**Required action:** What is wanted is the line holding "How do I perform: Click the red" and every later line through the end of the entries, set down exactly.

**Data provided:**
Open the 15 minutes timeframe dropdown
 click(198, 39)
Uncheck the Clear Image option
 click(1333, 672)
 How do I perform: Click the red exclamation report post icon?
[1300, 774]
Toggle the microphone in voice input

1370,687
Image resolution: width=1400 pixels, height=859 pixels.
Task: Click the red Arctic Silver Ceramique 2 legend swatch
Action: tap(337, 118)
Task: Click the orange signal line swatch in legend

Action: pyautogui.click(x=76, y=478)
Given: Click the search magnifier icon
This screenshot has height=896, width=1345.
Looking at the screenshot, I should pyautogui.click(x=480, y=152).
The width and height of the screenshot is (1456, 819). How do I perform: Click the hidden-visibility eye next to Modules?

**Answer space:**
 How do I perform: Click the red exclamation report post icon?
[1300, 774]
Toggle the microphone in voice input

1370,687
Image resolution: width=1400 pixels, height=859 pixels.
Task: Click the red Arctic Silver Ceramique 2 legend swatch
Action: tap(337, 118)
Task: Click the orange signal line swatch in legend

Action: pyautogui.click(x=76, y=478)
Given: Click the search magnifier icon
This screenshot has height=896, width=1345.
Looking at the screenshot, I should pyautogui.click(x=480, y=152).
The width and height of the screenshot is (1456, 819). How do I perform: Click the hidden-visibility eye next to Modules?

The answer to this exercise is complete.